Posts Tagged ‘Peter Arvai’

Peter Arvai’s Unexpected Prezi Scene

Monday, July 26th, 2010

SCENE:   Not long ago, I attended a presentation by Peter Arvai, the co-founder and CEO of Prezi, a Flash-based app we use as often as we can as an alternative to PowerPoint.  The presentation was attended by a mix of students, young professionals and educators, maybe 40 people in all.

Arvai1_CaptionArvai’s presenation rambled all over the place.  He seemed to have no one particular point he was driving at.  Frequently, he’d turn his back to the audience, look up at his Prezi projected on a large screen, scratch his head, and navigate around the Prezi until he found the next thing he wanted to talk about. Sometimes he got a little lost as to where in the Prezi he could find what he was looking for.

On top of the seeming incoherence of his story, Arvai, as a Scandanavian by upbringing, isn’t what you’d call an animated personality type.  His voice has a pleasant, sing-songy quality, like small waves lapping at a dock on a lake. His performance style doesn’t have that build-build-build-bada-bing! quality that TV packages into bites like Nabisco packages cookies.

Afterward, outside the room, I heard people panning the presentation.  “Boring.” “You’d think he’d have it more together.”  “I can’t believe that guy’s the CEO!”

The people who were disappointed were looking for a particular form or style from Arvai, and probably looking to be entertained for an hour by a showman, a pitchman, a visionary, a clown, or a pundit.  None of that materialized, so waaaah!  They were like children who didn’t get the toys they wanted for their birthdays.

These people, I think, missed the gift Arvai gave them:  He showed himself learning!
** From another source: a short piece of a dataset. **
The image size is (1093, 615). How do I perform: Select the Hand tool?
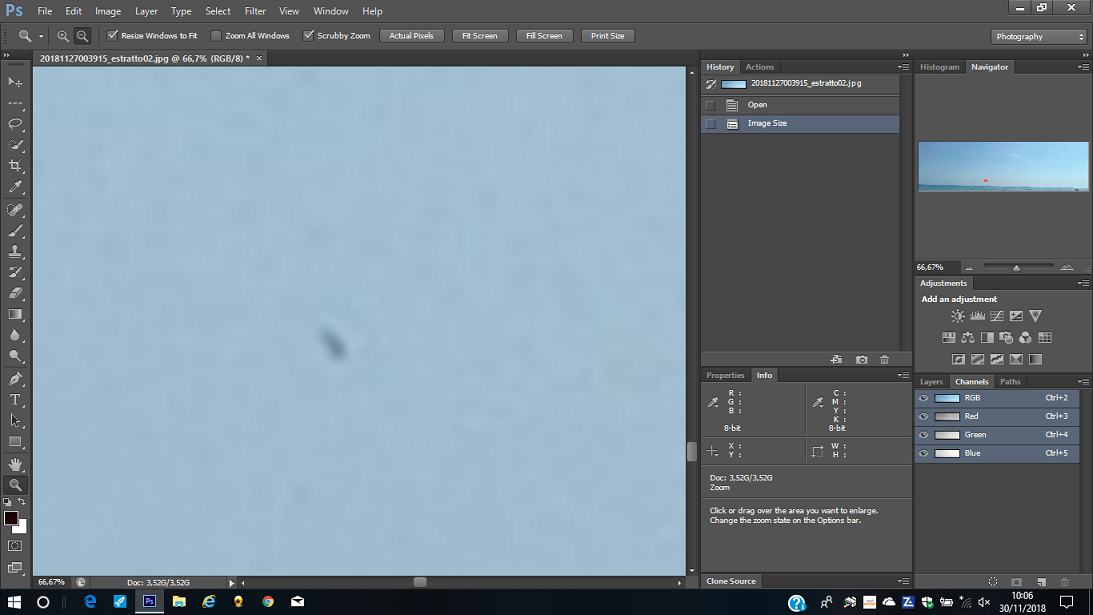[x=15, y=464]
It was one of the most interesting and disarming games I’ve ever seen a CEO play in a presentation.  To show the audience how one uses Prezi, he was willing to get himself lost in it.
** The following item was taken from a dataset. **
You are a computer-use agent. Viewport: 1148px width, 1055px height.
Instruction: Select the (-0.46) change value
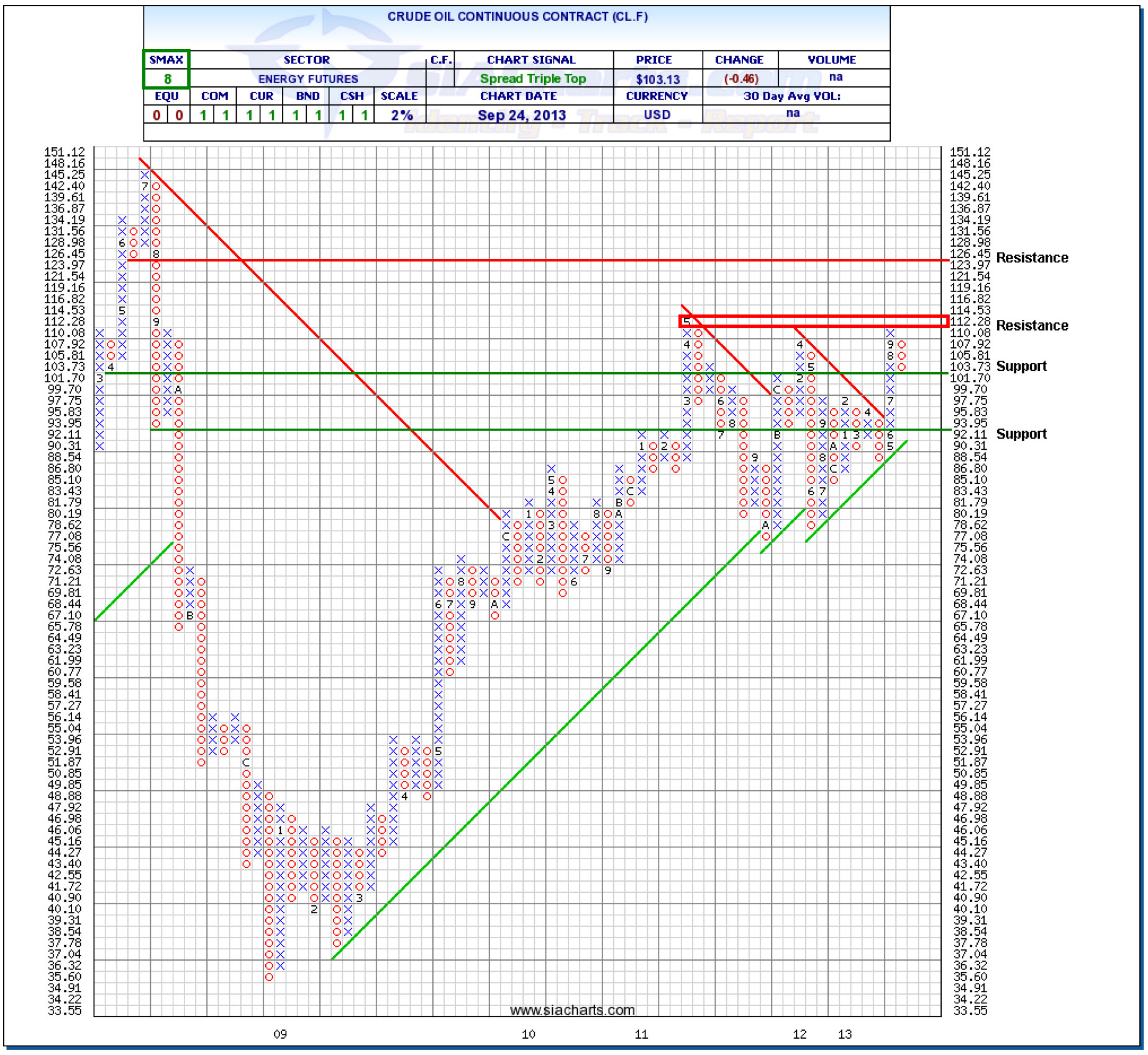(740, 79)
In a totally unforced and improvisational way, Arvai showed how putting Prezi to best use means working with themes, chipping away and shaping them to a narrative, purposefully getting lost in the material so that you can find meaning in it, as if the information you put on the Prezi screen is a stone and your narrative is a sculpture.

I thought it was brilliant.  Another thing I liked about his presentation is that it was conversational, which was good for the relatively small room we were in.  Arvai showed that ‘always-on’ doesn’t have to mean always being the center of attention.  You can be ‘always on’ if you step onto the stage as if a conversation were taking place before you got there and you’re joining it.  That way of ‘always performing’ is more genuine and easier on the life of your batteries than if you have to crank up the voltage every time you step in front of a group of people to talk about your product.

Our friend Barbara Groth, CEO of the design company, Big Buddha Baba, put something on her Facebook profile earlier today that seems to applie to Arvai’s prezi:

“Whatever it is you’re seeking won’t come in the form you’re expecting.”